● TASK DATA:
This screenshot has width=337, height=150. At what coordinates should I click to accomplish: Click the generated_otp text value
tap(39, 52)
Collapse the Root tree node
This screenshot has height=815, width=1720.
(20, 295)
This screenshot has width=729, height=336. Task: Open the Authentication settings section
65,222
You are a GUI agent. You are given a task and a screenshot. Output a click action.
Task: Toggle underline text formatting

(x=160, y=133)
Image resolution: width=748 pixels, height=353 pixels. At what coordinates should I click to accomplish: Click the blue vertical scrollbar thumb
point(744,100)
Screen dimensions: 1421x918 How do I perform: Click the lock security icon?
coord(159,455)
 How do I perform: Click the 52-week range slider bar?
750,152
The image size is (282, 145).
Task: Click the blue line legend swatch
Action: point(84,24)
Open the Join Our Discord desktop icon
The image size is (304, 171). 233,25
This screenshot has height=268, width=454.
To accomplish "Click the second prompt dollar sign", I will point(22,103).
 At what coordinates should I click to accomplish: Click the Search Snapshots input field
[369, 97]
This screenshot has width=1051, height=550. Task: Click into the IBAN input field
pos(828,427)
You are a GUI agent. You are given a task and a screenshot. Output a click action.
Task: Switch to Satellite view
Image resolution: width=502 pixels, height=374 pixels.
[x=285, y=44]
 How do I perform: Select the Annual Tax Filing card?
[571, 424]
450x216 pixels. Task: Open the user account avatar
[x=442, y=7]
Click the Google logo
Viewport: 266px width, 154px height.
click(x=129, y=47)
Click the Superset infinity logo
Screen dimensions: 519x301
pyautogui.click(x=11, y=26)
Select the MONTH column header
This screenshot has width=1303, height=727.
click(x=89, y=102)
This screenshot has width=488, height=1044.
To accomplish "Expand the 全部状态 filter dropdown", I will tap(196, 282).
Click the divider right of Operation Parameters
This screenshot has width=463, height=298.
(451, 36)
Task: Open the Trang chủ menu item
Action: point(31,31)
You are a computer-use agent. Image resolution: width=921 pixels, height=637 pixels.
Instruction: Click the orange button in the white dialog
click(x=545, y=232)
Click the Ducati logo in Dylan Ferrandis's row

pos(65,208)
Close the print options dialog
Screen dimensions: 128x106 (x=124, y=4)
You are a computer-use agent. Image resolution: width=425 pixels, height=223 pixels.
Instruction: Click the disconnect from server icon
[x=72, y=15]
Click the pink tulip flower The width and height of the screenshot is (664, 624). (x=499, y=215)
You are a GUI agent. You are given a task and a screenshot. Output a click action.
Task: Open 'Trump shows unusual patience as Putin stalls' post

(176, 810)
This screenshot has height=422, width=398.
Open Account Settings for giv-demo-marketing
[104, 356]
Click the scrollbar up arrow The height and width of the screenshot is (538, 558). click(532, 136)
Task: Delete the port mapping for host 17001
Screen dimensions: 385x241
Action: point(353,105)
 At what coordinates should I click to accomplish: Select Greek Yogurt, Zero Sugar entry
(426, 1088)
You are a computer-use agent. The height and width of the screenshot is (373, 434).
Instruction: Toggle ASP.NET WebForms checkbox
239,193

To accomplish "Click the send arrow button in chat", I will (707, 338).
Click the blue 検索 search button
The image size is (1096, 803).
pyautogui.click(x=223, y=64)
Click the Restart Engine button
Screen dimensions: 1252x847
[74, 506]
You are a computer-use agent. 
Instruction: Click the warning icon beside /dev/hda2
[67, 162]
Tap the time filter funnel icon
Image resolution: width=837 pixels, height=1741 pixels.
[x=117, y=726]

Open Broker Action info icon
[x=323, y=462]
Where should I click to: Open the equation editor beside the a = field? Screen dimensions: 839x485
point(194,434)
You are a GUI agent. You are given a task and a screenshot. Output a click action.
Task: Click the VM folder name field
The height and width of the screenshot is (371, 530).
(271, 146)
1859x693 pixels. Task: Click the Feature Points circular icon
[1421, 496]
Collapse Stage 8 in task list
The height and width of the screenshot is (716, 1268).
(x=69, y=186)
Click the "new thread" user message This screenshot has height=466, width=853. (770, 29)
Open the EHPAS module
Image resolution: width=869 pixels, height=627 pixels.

● WHAT YOU SHOULD DO: Reproduce the lines of the entries above from the one with "This screenshot has width=463, height=298." to the one with "This screenshot has height=422, width=398.", both included, exactly and without any other line.

● TASK OUTPUT:
This screenshot has width=463, height=298.
(451, 36)
Task: Open the Trang chủ menu item
Action: point(31,31)
You are a computer-use agent. Image resolution: width=921 pixels, height=637 pixels.
Instruction: Click the orange button in the white dialog
click(x=545, y=232)
Click the Ducati logo in Dylan Ferrandis's row

pos(65,208)
Close the print options dialog
Screen dimensions: 128x106 (x=124, y=4)
You are a computer-use agent. Image resolution: width=425 pixels, height=223 pixels.
Instruction: Click the disconnect from server icon
[x=72, y=15]
Click the pink tulip flower The width and height of the screenshot is (664, 624). (x=499, y=215)
You are a GUI agent. You are given a task and a screenshot. Output a click action.
Task: Open 'Trump shows unusual patience as Putin stalls' post

(176, 810)
This screenshot has height=422, width=398.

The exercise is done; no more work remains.